Here’s what every homeowner should understand before listing.
1. Solar Panels Aren’t Part of Your Home’s Appraised Value
Unlike states such as California or Arizona (where solar panels “attach” to the property by law), South Carolina classifies them as personal property. They can be removed, sold, or replaced — which means appraisers and lenders don’t add their value to the home.
2. Buyers May or May Not Want Them
Some buyers love solar for green energy or utility savings; others worry about maintenance and insurance. Don’t assume it adds market appeal for everyone.
3. Monthly Payments Affect Buyer Affordability
If you’re leasing panels or have a loan, that monthly payment counts against a buyer’s debt-to-income ratio. A $150 solar payment can reduce their mortgage eligibility by roughly the same amount — which shrinks your buyer pool.
4. Plan Your Payoff Before You List
Some solar lenders require the balance to be paid before closing and won’t accept proceeds from the sale. That surprises many sellers — and can blow up your own financing if you use credit cards to cover it.

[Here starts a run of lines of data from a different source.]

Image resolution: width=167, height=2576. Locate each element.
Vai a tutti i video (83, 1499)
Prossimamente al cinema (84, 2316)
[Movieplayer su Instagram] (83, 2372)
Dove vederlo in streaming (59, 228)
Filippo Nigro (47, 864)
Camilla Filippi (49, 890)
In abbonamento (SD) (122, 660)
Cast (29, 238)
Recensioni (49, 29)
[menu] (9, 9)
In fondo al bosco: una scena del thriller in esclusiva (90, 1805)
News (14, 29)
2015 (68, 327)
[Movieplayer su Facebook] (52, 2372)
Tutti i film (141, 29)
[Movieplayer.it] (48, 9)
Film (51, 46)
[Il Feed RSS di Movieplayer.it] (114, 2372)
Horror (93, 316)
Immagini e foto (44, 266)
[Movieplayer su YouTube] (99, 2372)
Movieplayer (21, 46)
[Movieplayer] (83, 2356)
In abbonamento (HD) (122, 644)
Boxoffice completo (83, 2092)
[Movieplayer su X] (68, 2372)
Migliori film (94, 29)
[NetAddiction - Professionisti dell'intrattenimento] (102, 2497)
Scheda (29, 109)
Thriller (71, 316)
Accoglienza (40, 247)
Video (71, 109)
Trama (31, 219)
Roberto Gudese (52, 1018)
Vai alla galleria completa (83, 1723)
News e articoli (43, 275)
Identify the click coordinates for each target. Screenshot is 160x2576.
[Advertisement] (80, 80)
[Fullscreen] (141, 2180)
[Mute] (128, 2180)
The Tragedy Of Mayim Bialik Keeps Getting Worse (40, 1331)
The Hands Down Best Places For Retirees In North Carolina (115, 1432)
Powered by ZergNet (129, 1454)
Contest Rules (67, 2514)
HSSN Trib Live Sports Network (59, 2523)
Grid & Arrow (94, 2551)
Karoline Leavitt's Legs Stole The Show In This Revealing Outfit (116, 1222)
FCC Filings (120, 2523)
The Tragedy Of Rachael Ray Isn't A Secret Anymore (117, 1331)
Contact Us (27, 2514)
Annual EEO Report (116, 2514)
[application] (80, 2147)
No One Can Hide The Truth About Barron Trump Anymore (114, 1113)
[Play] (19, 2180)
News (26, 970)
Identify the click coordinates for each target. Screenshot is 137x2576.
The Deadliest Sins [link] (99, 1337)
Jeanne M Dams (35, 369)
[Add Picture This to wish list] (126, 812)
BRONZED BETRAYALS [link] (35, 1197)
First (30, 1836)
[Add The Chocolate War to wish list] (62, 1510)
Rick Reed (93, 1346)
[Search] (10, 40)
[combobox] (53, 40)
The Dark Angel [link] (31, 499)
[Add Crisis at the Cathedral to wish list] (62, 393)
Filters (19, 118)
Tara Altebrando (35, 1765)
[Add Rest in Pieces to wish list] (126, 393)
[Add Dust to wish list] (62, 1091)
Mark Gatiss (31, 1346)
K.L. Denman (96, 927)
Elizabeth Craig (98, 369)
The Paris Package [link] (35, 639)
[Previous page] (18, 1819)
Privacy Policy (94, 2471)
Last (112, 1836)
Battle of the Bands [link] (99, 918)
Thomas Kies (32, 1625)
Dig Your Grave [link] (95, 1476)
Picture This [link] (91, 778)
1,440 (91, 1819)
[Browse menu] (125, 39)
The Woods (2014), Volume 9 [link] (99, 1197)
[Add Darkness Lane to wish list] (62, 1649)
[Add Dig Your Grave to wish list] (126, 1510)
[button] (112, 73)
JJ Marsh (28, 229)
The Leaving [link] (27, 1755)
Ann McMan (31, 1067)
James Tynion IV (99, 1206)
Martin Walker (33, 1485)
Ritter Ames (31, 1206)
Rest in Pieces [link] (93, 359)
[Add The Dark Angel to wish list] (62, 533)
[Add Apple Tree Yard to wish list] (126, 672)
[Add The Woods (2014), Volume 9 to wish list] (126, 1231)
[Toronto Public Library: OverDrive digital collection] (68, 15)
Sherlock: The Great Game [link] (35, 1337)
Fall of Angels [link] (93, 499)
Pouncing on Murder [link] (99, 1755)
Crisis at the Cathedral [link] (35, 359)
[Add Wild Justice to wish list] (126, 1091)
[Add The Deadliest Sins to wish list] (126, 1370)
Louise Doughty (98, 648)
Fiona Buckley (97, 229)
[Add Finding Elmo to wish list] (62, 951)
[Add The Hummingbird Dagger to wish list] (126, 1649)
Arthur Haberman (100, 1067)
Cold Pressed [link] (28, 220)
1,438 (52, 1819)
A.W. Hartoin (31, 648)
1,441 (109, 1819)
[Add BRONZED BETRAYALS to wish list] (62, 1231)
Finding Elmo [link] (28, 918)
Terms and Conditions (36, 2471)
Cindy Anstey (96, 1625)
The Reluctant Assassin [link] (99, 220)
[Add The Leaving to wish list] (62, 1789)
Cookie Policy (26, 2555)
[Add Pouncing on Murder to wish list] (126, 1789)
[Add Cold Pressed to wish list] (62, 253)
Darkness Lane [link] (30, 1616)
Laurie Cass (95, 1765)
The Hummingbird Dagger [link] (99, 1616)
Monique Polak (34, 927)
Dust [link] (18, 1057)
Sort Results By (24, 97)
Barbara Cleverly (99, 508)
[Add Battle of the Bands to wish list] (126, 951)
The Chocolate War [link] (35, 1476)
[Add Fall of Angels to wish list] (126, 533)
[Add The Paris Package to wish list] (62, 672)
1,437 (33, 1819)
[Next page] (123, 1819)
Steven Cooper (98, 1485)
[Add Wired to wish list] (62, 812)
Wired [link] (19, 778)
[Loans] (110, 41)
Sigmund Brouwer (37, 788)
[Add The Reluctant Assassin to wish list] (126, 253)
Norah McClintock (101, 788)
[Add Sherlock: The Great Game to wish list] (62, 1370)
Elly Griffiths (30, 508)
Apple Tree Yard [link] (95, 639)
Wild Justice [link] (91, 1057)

I had clients who did exactly that with $16 K in solar debt — and it temporarily killed their next purchase. We found them a new home and got them closed, but it took months to untangle.
5. Talk With Your Realtor and Lender Early
Before you list, review your solar loan terms and your buyer’s DTI impact. A strategic
plan can save you time, money, and stress.
Bottom Line: Solar panels can lower bills and support sustainability — but they add layers of complexity when you sell.
My job is to help you navigate those numbers, negotiate smartly, and get you to the closing table on time.